2. KEEP DISTRACTIONS AWAY AND AT MINIMUM

Sometimes we may get this right and sometimes we may not. I cannot say that I haven't allowed them to watch television while eating before but based on my observation, I really dislike the idea. I know it is a popular thing to have dinner while watching the television, but based on my observation with my kids, it's a huge huge distraction. It prolongs the mealtime process and also I tend to have lots of leftover food on the plate. Whenever I allow no tv time, I get more empty plates and a quicker mealtime process. Distractions therefore really can harm a child's eating habits and cause the development of picky eaters. Being distracted does not allow the child to eat and enjoy their meals, which is what we want as moms.
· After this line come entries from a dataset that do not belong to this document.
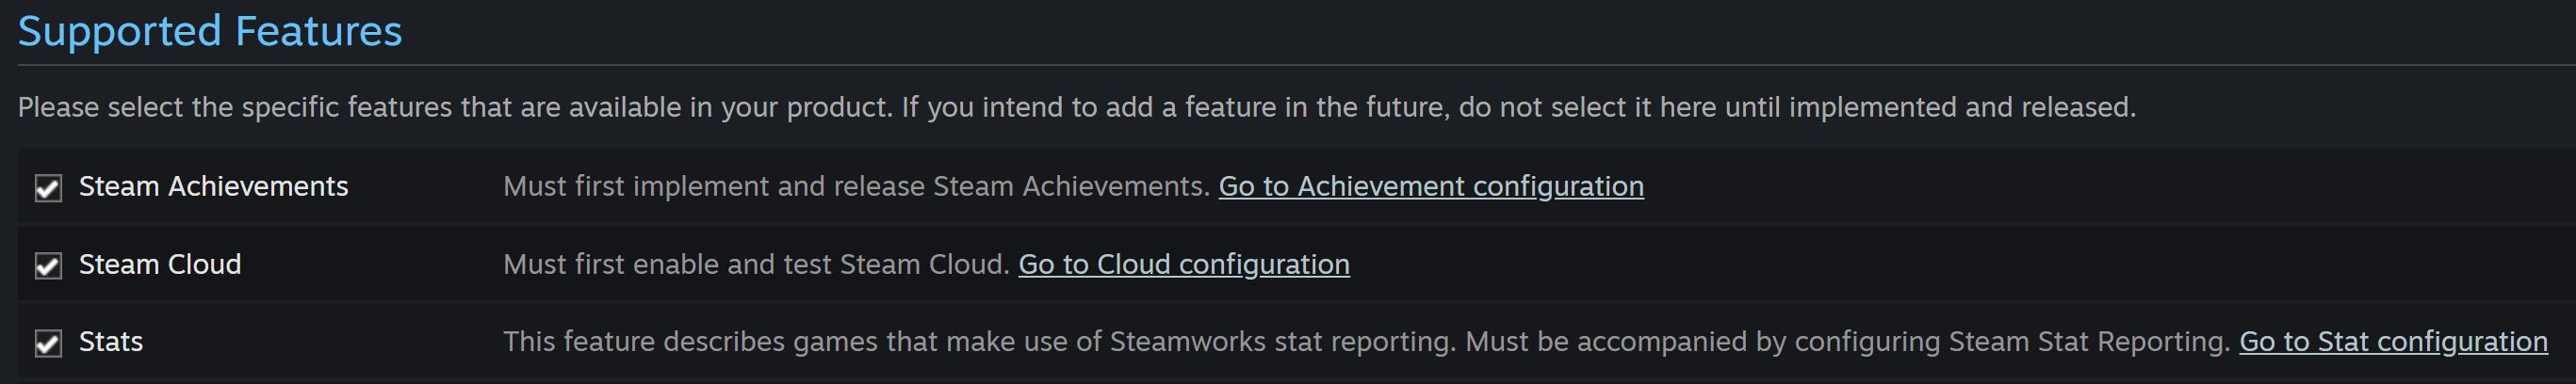Disable the Stats feature checkbox
2576x384 pixels.
(x=48, y=344)
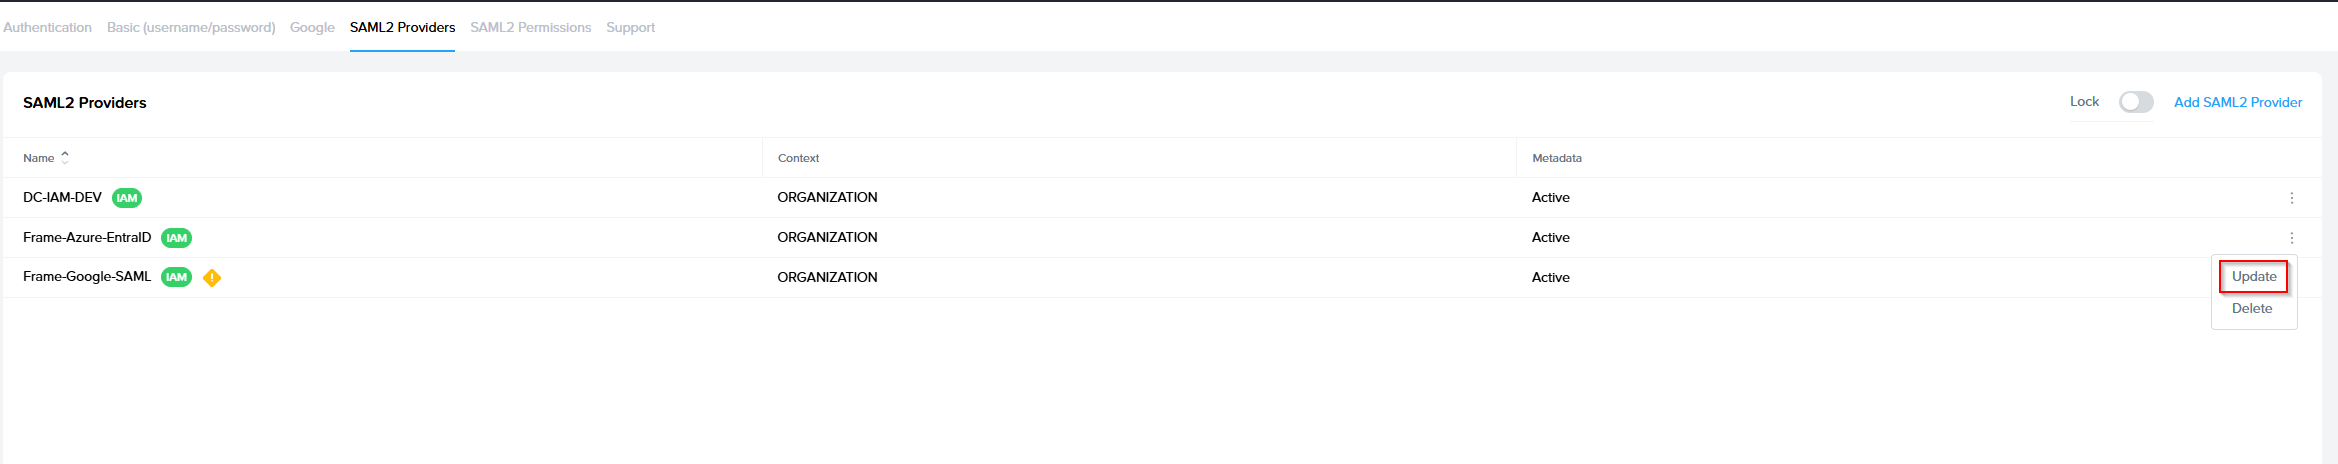Go to the Google tab
The image size is (2338, 464).
[x=312, y=28]
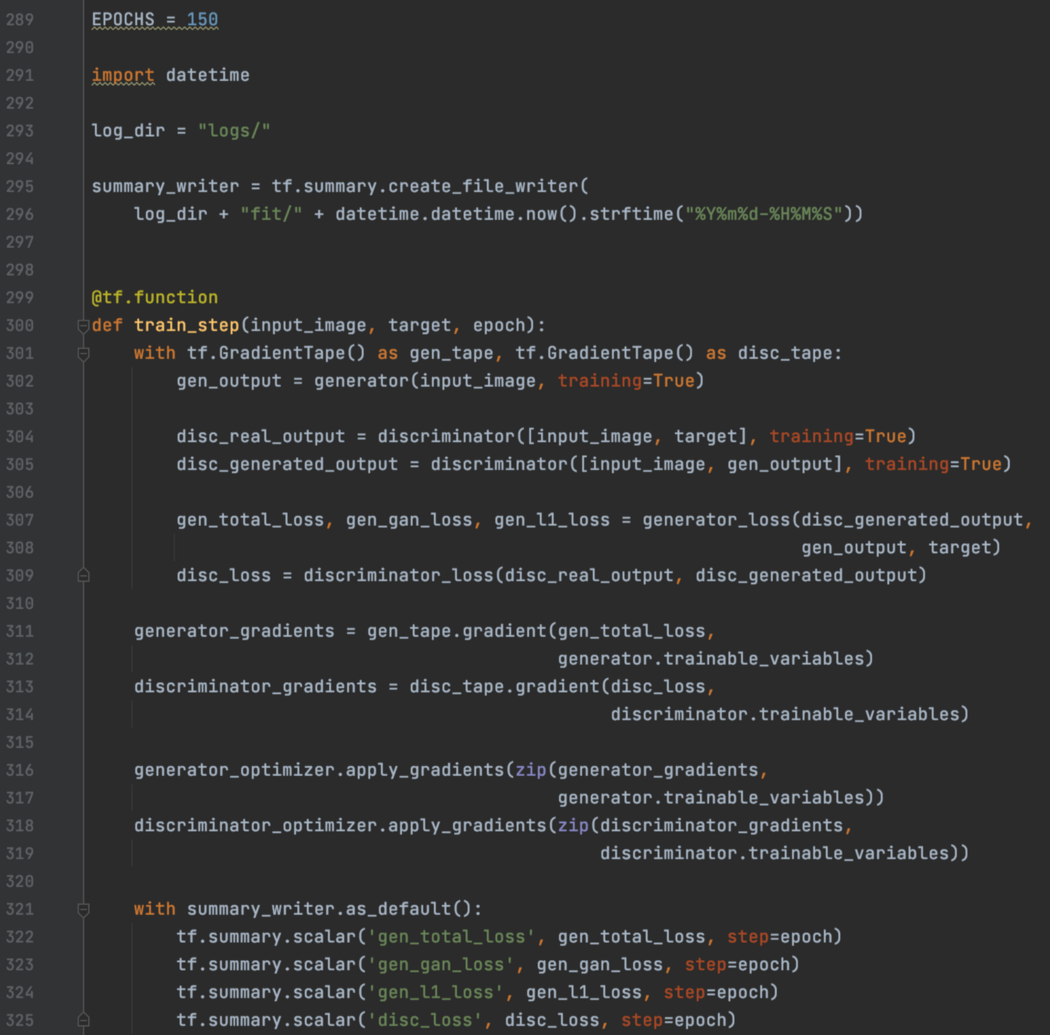Click the @tf.function decorator

[154, 297]
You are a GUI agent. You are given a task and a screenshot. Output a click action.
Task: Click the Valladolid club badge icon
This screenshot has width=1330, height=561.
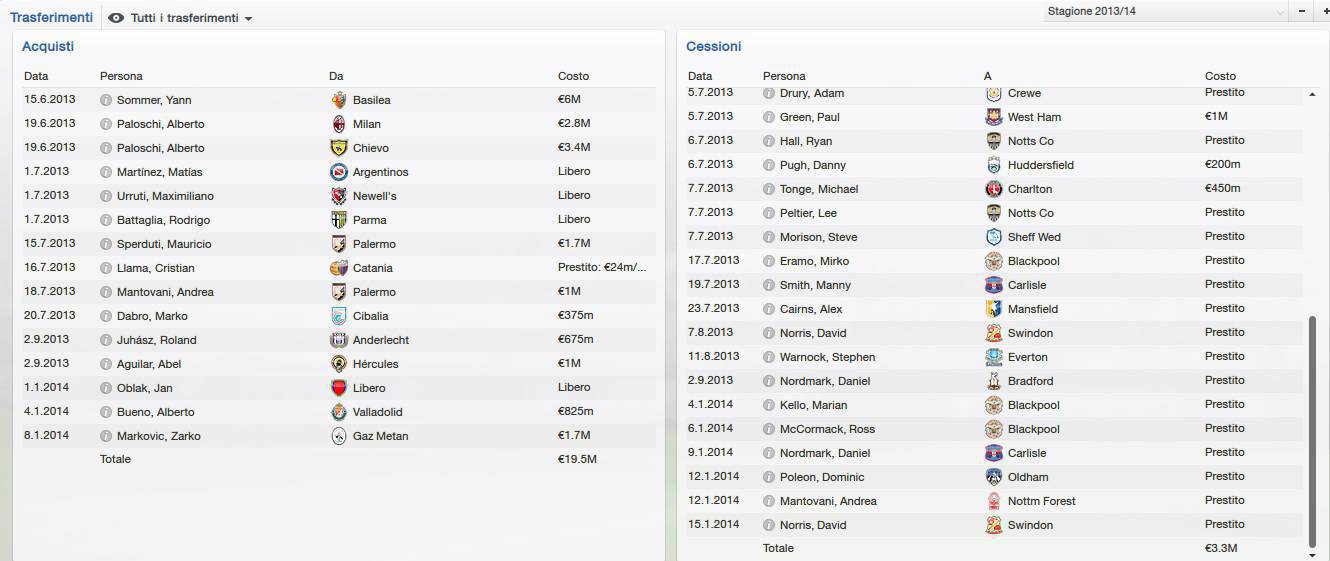pos(339,412)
When there are no distractions, they are more likely to savor the foods that they are eating and discover what food is really like. This I believe will also eliminate the unhealthy food choice and introduce more interest in healthier ones.


3. PREPARE COLORFUL/ATTRACTIVE MEALS

As an adult like myself, for instance, I am drawn to colorfully prepared meals and dishes. I love the color in foods and that's what boosts my appetite for meals. Expect the same for your child. Colorful meals are an appetite opener, especially in children. Colors draw attention to the meal quicker than plain foods may do. My preference for example with rice for some reason, the yellow rice that I prepare with added saffron is more popular with my kids than plain white rice, even though it is rice. They just love the color and added flavor of the yellow rice better. Mix it up with bright orange carrots, or beans, etc. just to add that pop of color to the meal as well.